Dr. Heino Stöver, Institut für Suchtforschung der Fachhochschule Frankfurt am Main (ISFF), konnte aus gesundheitlichen Gründen leider nicht zur ÖGABS Veranstaltung kommen. Er ließ sich mit einem Youtube Video vertreten, in dem er seine Einstellung zur Kriminalisierung von Suchtkranken äußerte – das Ziel sollte die Entkriminalisierung der Drogen in Strafanstalten sein, um den drogenabhängigen Insassen moderne Behandlungsmethoden zu gewährleisten. Alles andere verstößt Stövers Meinung nach gegen die Menschenrechtskonventionen.

Der Video Beitrag von Dr. Heino Stöver ist hier zu sehen.

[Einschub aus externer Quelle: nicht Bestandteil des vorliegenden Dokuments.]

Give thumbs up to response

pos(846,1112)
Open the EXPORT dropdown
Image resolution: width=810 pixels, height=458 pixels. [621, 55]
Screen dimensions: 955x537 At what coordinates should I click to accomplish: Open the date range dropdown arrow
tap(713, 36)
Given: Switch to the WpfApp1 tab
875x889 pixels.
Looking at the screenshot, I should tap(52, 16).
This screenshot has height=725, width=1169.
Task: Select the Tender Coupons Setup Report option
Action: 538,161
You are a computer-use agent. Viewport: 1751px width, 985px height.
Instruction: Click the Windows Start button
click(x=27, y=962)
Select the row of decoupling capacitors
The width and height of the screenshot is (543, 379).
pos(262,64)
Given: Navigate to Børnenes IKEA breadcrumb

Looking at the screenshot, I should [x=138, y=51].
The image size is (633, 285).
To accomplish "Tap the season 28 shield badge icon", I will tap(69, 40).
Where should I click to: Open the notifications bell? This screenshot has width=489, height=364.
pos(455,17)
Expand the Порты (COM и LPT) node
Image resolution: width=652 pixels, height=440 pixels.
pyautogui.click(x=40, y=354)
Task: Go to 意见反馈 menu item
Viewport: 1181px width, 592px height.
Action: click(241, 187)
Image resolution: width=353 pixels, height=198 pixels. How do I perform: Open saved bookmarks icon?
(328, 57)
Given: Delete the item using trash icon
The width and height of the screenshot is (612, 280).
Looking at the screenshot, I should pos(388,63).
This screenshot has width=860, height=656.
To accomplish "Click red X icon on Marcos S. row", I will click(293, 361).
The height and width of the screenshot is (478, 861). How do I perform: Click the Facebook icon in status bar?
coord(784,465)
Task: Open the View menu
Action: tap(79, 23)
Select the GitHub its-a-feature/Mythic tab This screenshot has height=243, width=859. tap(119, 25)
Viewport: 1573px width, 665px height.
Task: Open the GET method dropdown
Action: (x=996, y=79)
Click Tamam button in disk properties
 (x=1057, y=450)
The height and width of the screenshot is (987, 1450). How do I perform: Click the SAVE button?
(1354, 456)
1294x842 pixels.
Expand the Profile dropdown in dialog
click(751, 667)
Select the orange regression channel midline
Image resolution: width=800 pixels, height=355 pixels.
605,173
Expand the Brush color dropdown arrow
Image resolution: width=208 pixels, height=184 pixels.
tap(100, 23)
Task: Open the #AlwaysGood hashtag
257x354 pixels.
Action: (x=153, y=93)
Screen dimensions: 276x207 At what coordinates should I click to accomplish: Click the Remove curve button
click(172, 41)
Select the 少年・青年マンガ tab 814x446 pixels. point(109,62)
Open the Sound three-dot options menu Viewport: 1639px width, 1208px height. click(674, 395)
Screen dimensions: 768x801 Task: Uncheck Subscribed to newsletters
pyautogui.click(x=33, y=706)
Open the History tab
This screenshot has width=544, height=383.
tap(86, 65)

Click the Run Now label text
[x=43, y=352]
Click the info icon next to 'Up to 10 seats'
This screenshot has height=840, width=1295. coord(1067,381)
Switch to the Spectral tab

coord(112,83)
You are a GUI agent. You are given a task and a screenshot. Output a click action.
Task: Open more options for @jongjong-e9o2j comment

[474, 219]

Bei der anschließenden Podiumsrunde waren neben den Vortragenden noch Dr. Otto Presslich, Dr. Kurt Blaas, Silvia Franke, Dr. Erwin Rasinger und Dr. Harald Spirig beteiligt und stellten ihre Arbeit im Rahmen der Substitutionsbehandlung in Österreich vor. Interessant waren hier unter anderem neue Erkenntnisse bezüglich der Substituierung mit Cannabis, auch als sogenannte „Ausstiegsdroge“ betitelt, zu der Dr. Blaas seine Erfahrungswerte als auch neue Studien-Ergebnisse mitteilte.

Die Diskussion zeigte außerdem, dass vor allem in den Bereichen Zusammenarbeit zwischen Ärzten und Therapeuten, Substitution in Strafanstalten sowie Stigmatisierung der substituierenden Ärzte, Handlungs- und Verbesserungsbedarf notwendig sei. Für die Zukunft der arzneimittelgestützten Behandlung von Suchtkranken in Österreich sei neben den genannten Punkten auch der politische Diskurs wichtig – die Gesetzgebung darf ebenso wie die Wissenschaft nicht still stehen!